Sixten Mohlin

Personal information
- Full name: Sixten Joaquim Mohlin
- Date of birth: 17 January 1996 (age 30)
- Place of birth: Rotterdam, Netherlands
- Height: 1.90 m (6 ft 3 in)
- Position: Goalkeeper

Youth career
- 2001–2005: Kristianstads FF
- 2005–2008: Åhus HBK
- 2008–2014: Malmö FF

Senior career*
- Years: Team / Apps / (Gls)
- 2013–2018: Malmö FF / 0 / (0)
- 2015: → Västerås SK (loan) / 6 / (0)
- 2015–2017: → Kristianstad FC (loan) / 55 / (0)
- 2018: → Dalkurd FF (loan) / 19 / (0)
- 2019–2021: Östersunds FK / 14 / (0)
- 2022–2024: Örgryte IS / 7 / (0)

International career
- 2011–2013: Sweden U17 / 18 / (0)
- 2014–2015: Sweden U19 / 10 / (0)
- 2021–2022: Cape Verde / 4 / (0)

= Sixten Mohlin =

Cape Verdean footballer

Sixten Joaquim Mohlin (born 17 January 1996) is a former footballer who played as a goalkeeper.
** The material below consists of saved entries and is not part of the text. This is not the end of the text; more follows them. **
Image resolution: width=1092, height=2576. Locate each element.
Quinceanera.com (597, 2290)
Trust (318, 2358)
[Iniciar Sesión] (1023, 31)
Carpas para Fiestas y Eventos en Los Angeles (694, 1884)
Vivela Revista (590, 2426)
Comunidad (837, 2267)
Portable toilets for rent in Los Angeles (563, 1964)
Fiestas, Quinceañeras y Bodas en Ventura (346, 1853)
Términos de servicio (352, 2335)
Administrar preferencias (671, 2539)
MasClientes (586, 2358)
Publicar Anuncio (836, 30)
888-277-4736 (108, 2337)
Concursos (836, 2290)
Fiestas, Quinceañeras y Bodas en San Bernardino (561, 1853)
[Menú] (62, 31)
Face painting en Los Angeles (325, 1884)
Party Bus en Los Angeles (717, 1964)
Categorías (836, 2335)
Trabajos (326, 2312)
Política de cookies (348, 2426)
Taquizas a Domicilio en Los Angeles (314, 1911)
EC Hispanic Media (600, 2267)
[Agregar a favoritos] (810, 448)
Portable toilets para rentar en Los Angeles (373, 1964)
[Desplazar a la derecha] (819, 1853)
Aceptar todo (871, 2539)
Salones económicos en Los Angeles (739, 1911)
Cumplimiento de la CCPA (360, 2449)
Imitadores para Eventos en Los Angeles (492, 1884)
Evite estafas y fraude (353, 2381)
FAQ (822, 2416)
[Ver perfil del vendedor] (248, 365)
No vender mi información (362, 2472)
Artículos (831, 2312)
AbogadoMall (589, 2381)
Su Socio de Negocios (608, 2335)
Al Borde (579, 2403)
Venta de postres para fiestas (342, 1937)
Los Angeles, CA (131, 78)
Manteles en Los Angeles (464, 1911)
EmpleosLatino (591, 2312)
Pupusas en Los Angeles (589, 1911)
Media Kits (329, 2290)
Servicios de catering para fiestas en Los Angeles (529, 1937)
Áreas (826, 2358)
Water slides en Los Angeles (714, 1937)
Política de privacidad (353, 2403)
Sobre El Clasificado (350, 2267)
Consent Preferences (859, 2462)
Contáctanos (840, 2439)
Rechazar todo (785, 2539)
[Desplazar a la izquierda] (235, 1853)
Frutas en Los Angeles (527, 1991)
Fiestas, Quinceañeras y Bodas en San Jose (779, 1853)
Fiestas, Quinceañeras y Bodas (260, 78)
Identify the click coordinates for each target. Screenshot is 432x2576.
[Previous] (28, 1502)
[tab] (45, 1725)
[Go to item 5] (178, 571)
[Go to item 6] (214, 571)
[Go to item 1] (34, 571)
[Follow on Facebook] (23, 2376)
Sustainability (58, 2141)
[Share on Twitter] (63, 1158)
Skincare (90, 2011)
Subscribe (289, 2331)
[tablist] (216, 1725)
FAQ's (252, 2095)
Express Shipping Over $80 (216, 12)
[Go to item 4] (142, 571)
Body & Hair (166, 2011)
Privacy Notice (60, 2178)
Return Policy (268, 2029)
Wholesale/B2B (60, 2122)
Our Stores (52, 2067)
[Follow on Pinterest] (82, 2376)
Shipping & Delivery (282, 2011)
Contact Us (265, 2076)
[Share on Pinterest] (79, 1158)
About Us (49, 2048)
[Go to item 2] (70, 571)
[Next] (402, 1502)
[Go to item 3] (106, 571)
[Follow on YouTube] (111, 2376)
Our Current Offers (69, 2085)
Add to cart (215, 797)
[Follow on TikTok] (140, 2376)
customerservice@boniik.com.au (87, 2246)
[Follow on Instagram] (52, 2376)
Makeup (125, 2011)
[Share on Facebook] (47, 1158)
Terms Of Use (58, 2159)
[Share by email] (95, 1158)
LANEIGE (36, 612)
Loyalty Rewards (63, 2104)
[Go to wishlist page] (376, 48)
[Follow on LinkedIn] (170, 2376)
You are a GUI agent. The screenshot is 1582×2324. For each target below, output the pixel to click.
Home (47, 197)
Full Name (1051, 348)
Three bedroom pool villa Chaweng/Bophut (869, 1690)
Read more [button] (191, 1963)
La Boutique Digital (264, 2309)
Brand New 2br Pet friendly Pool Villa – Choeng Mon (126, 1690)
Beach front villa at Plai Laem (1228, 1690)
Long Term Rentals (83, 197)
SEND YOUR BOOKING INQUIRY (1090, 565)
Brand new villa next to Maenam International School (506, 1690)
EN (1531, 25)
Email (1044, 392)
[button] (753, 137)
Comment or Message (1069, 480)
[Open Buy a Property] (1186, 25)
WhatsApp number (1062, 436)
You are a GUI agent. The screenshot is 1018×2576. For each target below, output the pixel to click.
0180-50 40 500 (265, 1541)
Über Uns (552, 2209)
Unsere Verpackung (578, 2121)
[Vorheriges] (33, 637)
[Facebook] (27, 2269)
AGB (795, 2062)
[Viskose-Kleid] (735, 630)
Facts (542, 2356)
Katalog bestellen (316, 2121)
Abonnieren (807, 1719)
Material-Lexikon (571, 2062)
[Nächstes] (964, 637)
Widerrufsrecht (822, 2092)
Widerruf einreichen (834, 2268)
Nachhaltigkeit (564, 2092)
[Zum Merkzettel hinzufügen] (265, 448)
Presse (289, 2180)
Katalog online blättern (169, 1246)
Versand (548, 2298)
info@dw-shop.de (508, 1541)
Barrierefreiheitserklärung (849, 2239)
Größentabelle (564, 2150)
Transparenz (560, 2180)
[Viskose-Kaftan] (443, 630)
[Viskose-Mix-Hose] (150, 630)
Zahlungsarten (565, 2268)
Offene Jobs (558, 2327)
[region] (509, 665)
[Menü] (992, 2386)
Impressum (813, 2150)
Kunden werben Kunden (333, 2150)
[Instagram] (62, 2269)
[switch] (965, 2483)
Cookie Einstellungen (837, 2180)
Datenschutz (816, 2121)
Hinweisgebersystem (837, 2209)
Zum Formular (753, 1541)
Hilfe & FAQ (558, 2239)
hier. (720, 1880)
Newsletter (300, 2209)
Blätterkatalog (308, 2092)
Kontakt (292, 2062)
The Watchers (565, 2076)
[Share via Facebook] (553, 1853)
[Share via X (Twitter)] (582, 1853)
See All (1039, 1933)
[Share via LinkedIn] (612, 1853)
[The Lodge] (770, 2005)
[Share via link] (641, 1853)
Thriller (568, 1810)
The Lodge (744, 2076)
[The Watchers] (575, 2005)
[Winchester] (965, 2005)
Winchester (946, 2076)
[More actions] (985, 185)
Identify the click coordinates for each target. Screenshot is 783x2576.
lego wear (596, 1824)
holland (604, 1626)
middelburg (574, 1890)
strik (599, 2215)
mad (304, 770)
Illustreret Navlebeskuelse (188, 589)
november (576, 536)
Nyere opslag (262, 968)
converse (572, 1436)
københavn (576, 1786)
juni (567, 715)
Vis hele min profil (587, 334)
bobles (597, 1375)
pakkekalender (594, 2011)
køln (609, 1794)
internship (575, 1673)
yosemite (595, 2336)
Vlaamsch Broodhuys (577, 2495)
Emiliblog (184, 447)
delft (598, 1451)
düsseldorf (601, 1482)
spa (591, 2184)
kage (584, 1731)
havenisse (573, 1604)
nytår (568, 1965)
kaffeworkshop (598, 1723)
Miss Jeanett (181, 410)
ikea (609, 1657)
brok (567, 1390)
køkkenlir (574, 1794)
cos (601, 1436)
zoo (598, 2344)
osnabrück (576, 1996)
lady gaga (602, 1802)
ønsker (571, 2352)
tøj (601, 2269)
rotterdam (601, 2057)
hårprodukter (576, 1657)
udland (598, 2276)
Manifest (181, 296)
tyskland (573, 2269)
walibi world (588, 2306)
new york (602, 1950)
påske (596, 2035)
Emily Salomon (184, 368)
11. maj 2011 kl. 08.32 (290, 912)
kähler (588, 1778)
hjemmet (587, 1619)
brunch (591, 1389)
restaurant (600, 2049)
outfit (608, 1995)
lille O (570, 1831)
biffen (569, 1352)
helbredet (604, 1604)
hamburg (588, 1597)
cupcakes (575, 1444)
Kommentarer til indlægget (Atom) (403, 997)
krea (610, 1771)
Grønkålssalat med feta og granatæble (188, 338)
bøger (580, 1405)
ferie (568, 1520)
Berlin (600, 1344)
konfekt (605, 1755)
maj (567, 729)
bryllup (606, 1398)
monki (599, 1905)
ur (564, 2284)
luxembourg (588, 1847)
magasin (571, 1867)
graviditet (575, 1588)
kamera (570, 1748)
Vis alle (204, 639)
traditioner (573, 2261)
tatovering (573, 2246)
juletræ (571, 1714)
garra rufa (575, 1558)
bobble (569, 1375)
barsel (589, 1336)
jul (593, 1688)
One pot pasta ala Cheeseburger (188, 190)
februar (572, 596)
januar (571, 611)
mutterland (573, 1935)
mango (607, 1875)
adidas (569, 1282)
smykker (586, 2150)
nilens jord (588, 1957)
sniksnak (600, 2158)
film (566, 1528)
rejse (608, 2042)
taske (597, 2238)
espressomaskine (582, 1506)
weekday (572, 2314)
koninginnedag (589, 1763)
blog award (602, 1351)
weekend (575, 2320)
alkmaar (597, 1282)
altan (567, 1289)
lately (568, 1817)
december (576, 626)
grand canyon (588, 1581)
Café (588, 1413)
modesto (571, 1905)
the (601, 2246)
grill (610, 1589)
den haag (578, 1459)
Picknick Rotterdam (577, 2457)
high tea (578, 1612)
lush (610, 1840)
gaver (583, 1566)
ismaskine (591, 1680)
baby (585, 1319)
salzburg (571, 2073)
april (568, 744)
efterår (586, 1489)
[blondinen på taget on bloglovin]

Born in the Netherlands and raised in Sweden, he played for the Cape Verde national team.

==International career==
Mohlin was born in the Netherlands to a Swedish father and a Cape Verdean mother, and moved to Sweden at the age of 1. He was a youth international for Sweden at the under-17 and under-19 stages. He represented the Cape Verde national team in a friendly 2–0 loss to Senegal on 8 June 2021.